Another architect, Marco Andrade, explained why Dragon Day was operating so smoothly. “It’s been great because everyone is emerging in their roles – there are leaders, motivators, doers, and thinkers,” and also designers, and the people like Marco who do a little of everything. Woogmaster reminded me that one of the best parts about the event was the way the class bonded during the weeks leading up to Dragon Day.

“We’ve had almost full participation. People are always willing to skip classes, meals, and sleep to help sell shirts or paint a mural, or do whatever we need done,” he proudly told me.

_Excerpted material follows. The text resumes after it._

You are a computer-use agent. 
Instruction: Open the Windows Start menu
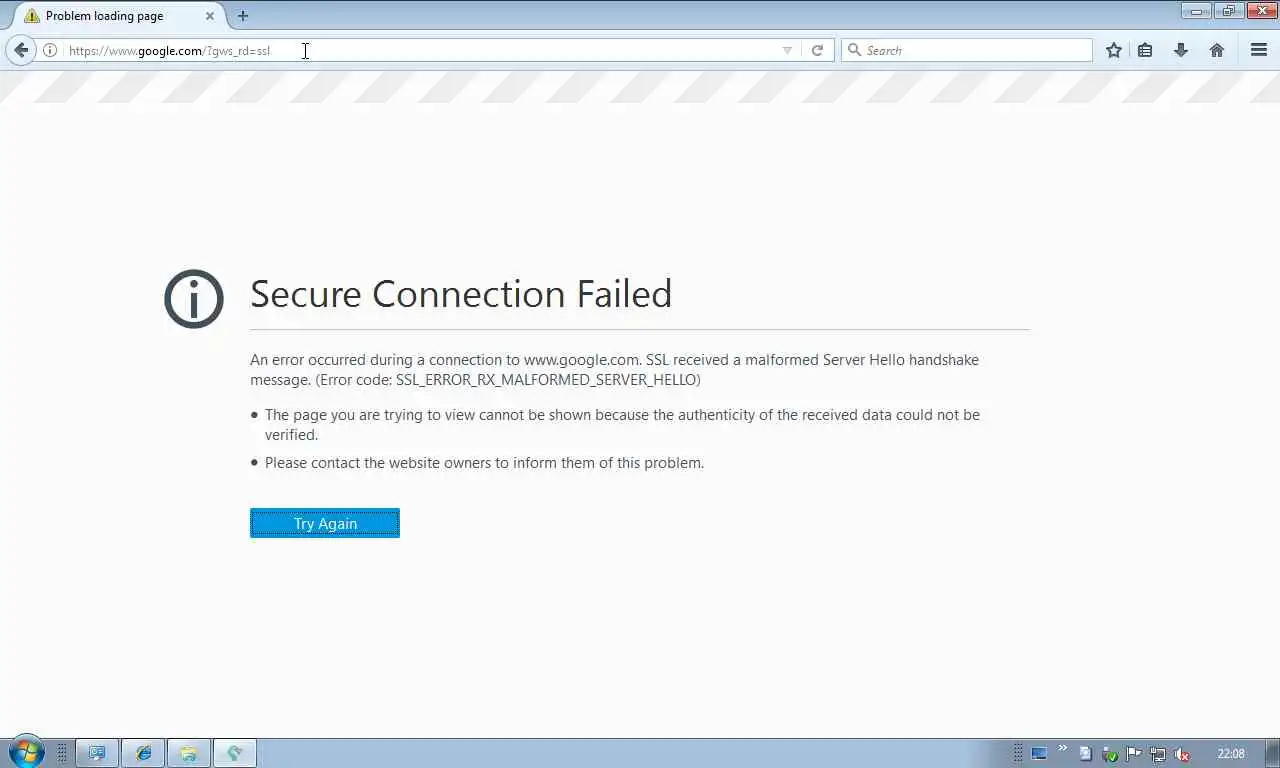pyautogui.click(x=25, y=752)
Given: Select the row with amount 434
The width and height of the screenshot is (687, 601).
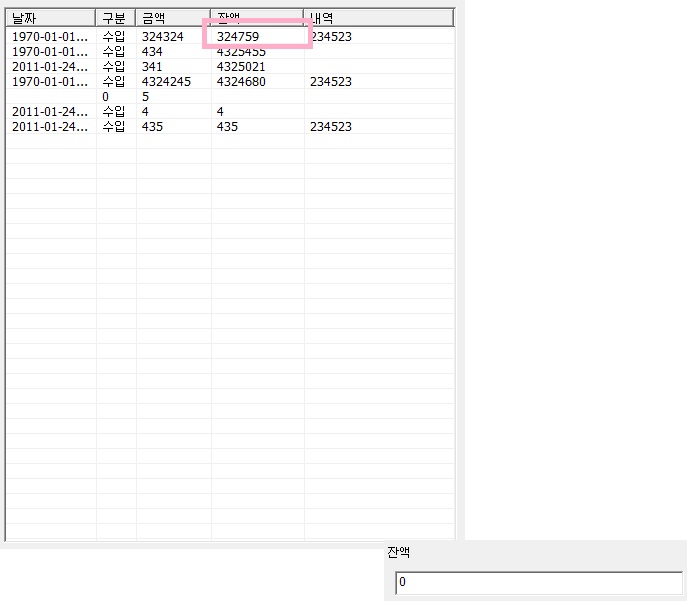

Although Beeners confided that this was not an unusual phenomenon, experiencing it even as an outsider gave hope to the cooperation that can emerge in especially stressful situations.

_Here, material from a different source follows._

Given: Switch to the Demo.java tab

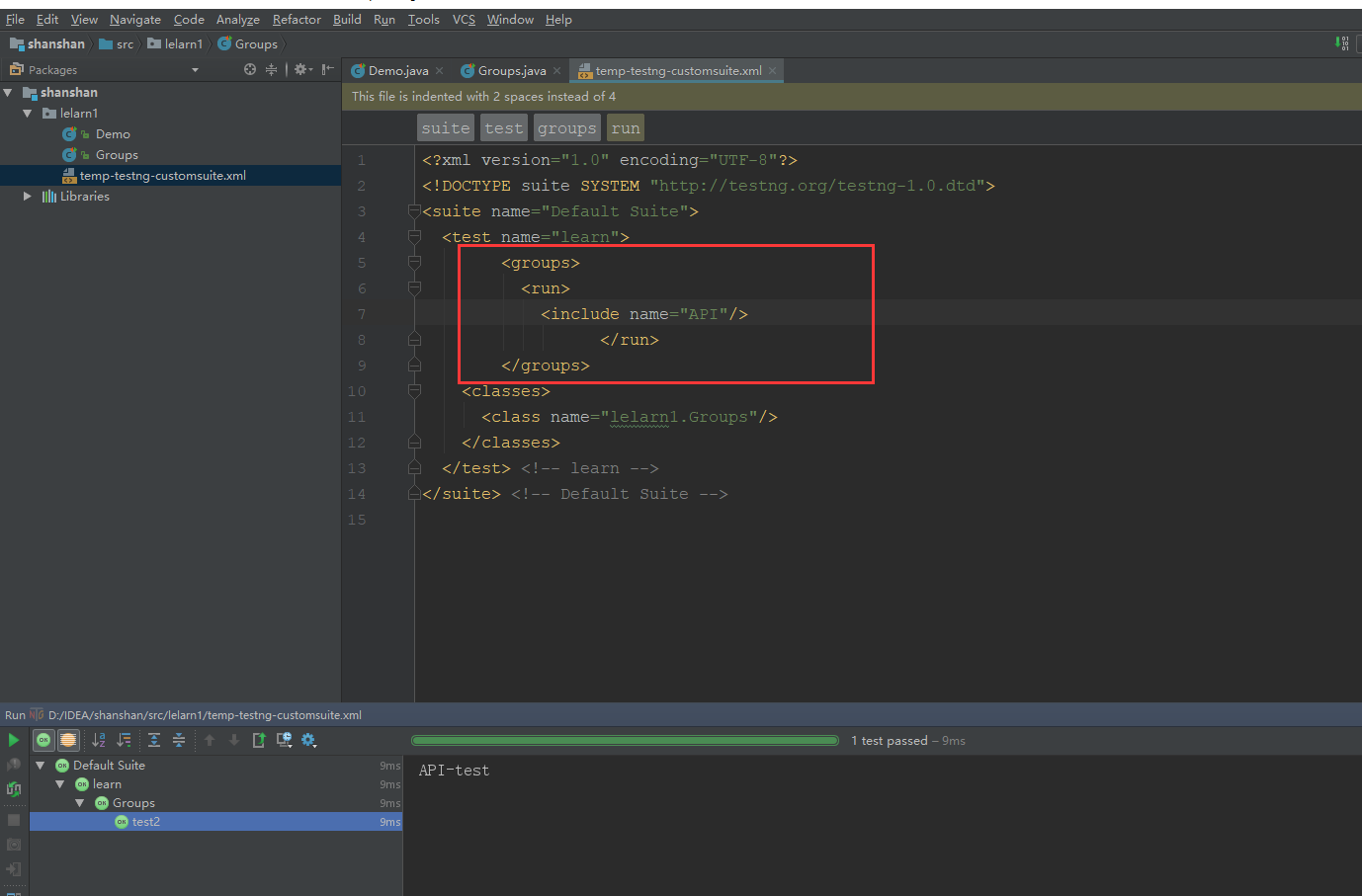Looking at the screenshot, I should 394,70.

Another integral component are the financiers like Kate Vogelsang, the class’s treasurer. “We get no funding from the school for this, so we have to collect dues to buy the t-shirts, sell them to pay for materials, and hopefully give the dues back at the end,” Vogelsang said. Dragon Day costs about $3000 in total, and the architects do not seemed worried about making most of it back – t-shirts are sold out hours after a new shipment comes in.

Although the day is dedicated to the dragons that the first-years create, the architects manage to find the time to revel in Dragon Day’s prank culture.

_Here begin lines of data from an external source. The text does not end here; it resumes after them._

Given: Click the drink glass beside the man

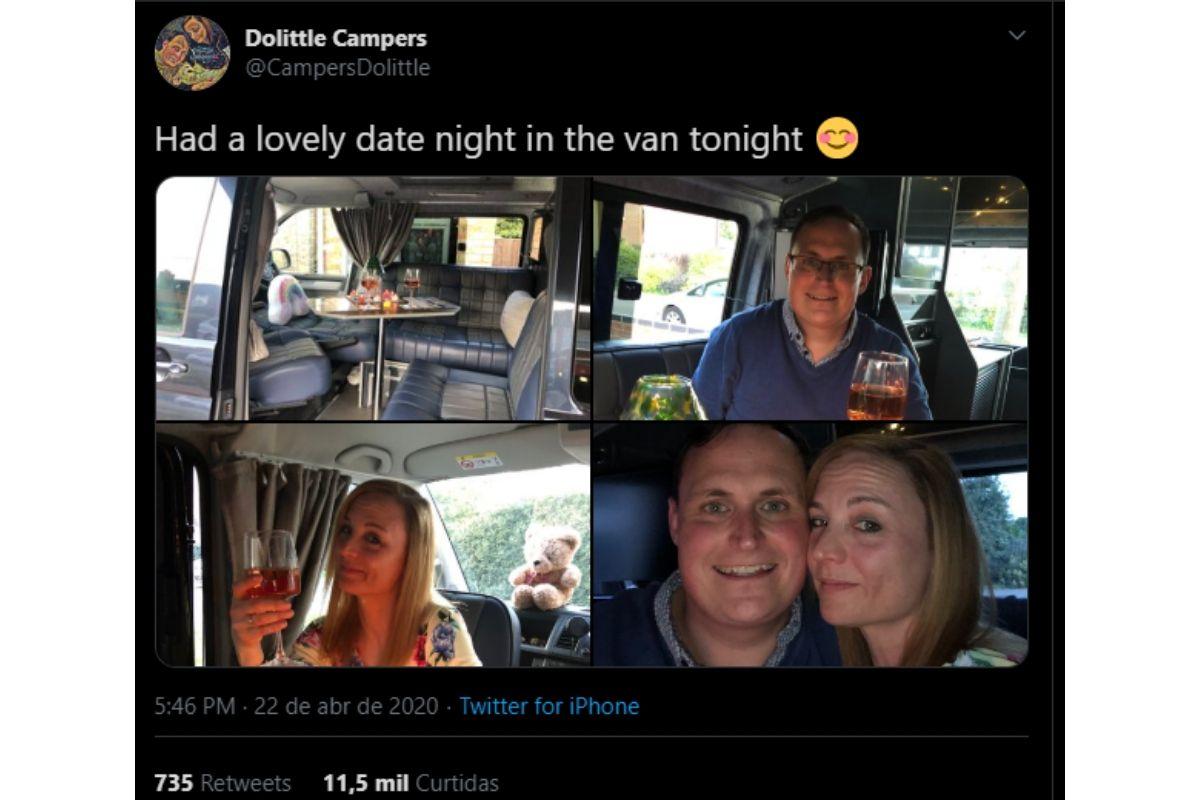Looking at the screenshot, I should (x=876, y=385).
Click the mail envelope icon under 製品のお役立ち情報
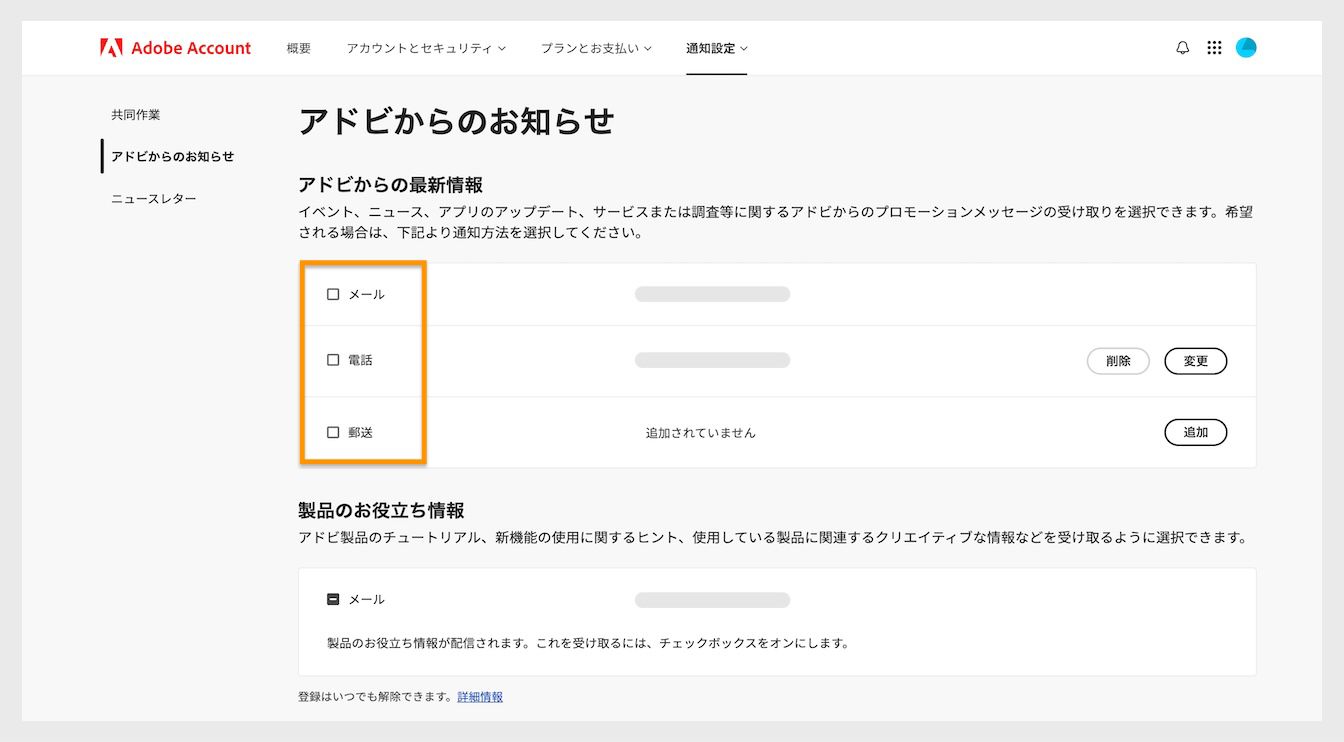 [x=332, y=598]
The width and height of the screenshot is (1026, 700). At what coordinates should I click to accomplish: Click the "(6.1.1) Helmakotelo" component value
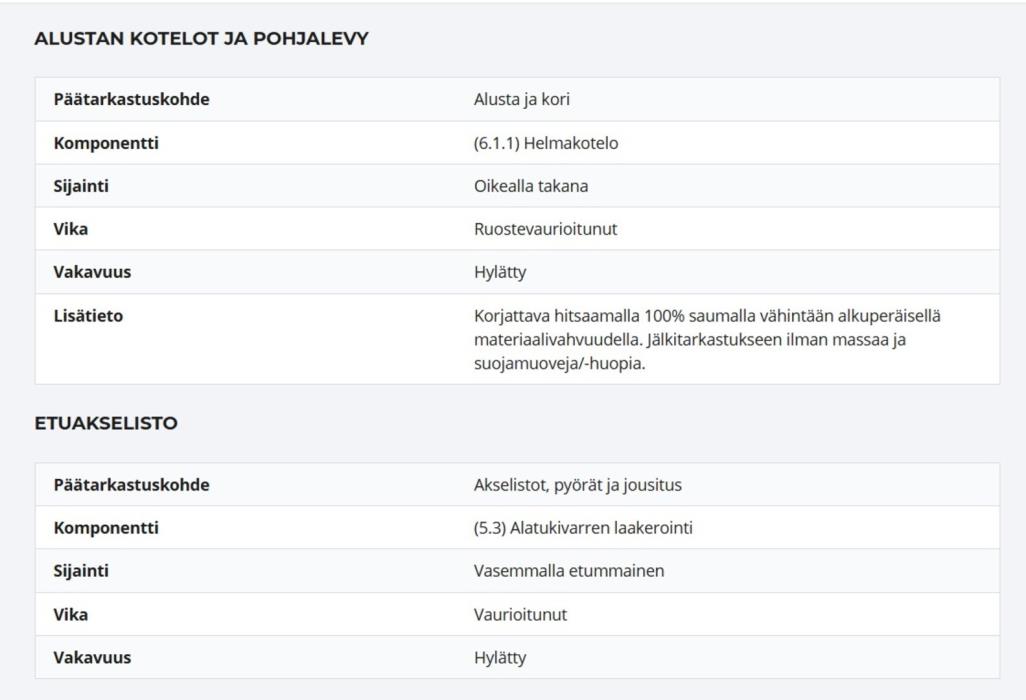click(x=546, y=143)
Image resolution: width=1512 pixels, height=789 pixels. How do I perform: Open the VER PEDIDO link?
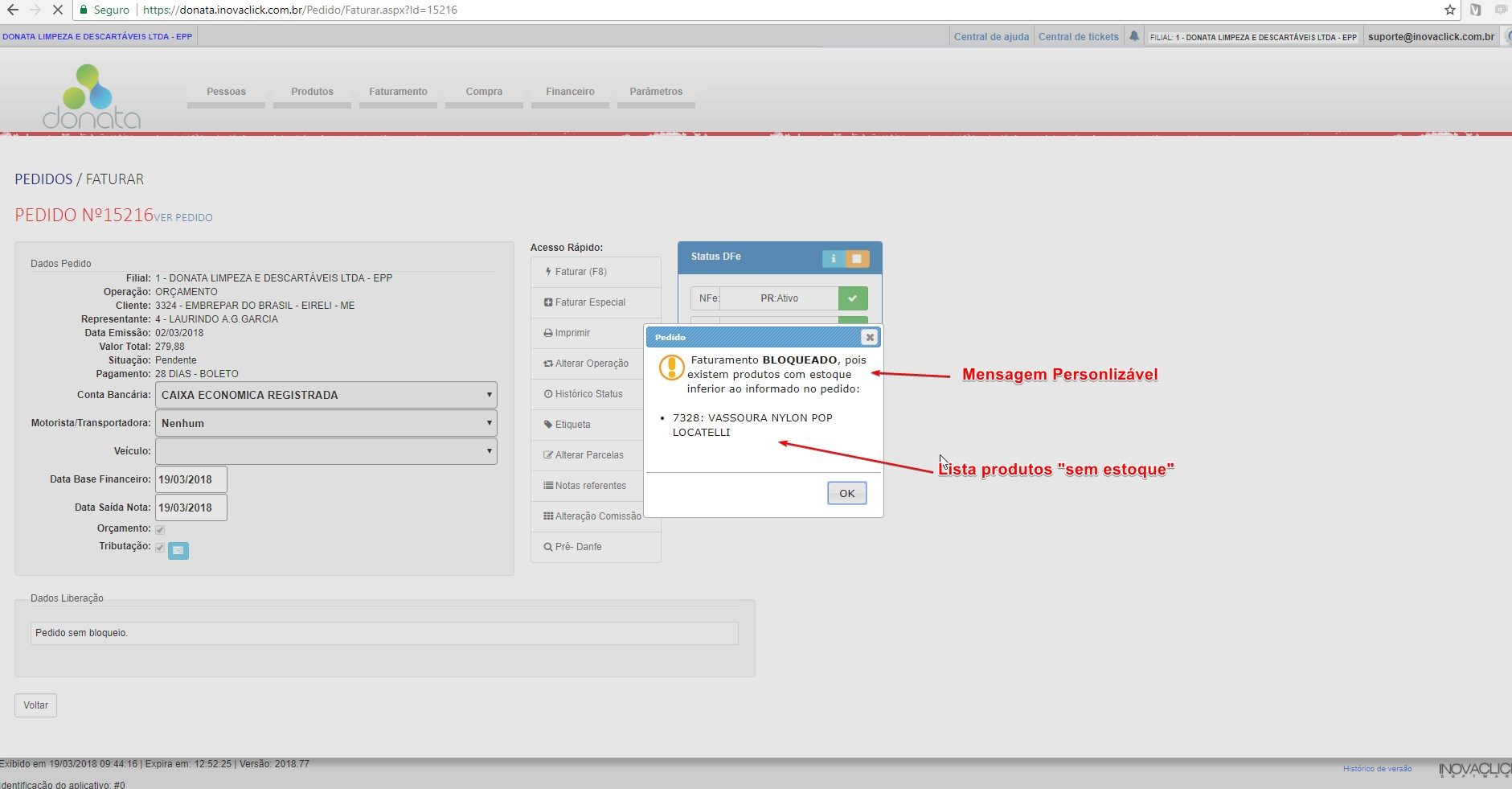point(183,218)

A Sun photographer, Rebecca Thomas was lucky enough to be part of the most memorable one. “At about 1:15 a.m.,” she excitedly recalled, “the architects formed a procession to Duffield Hall, on the engineering quad, carrying an giant papier mache egg symbolizing the Dragon and Phoenix’s bastard love-child.” Once inside, they nested the egg and covered the walls in dragon posters especially in the hard-to-reach places. “The best part was the confused look of the engineers – that was just hilarious,” Thomas laughed.

Construction Tuesday night was a fascinating time to watch the dragon begin to take its true form. The participles define this night, some of them sounding particularly dangerous: torching, molding, welding, dipping, shouting, drilling, but most importantly, cooperating.

“We’re behind ahead of schedule,” Colker shouted over his welding torch, meaning that the Dragon may not be finished by its early deadline the next day. Colker than shrugged. “Down the wire, as always, I guess.”

By 12:30 the frame of the head was nearly completed, and a few minutes later, the neck was brought out too. Colker and Davin Stamp worked in tandem cutting sheet metal and melding it to the tail as spikes, while Sibonay Diaz-Sanchez and other first-years froze in the sharp winds of the night attaching mesh netting to the dragon’s frame, a miniature Rand Hall. Upstairs, Julie McIntyre made green pudding for those working. Woogmaster ran between all of them to check up on it, never failing to ask if I had any questions or wanted to talk to someone else. The only adult involved, Beeners had few words other than “Great detail work!” or “You’re still behind.” While the design was beautiful and the cooperation inspiring, the most remarkable feature of Dragon Day is that these students barely a semester into college can manage something so grand.

Dragon Day, however, isn’t without its setbacks that Woogmaster and his colleagues must deal with, such as when a huge order of t-shirts failed to arrive or an important material turns out to be a risky fire hazard. It is in the ensuing improvisation, though, that the architects’s real talent emerges. Being able to make important judgments on the spot was not an uncommon component of the week, and it appeared as if no surprise would be too great.

While many of the architects were already exhausted by Tuesday afternoon from the work Dragon Day requires, Woogmaster told me their secret.

“We thrive on stress,” he smiled. “We love this stuff, and everyone’s really been doing an incredible job coming together.” The pay-off is a much tighter class, one that traditionally defines an architect’s experience at Cornell. Brian Beeners confided that many students, once the parade begins and the dragon is eventually torched, tell him that Dragon Day is the best thing they’ve ever done in their lives. For many, it appears as if this revelation is already evident.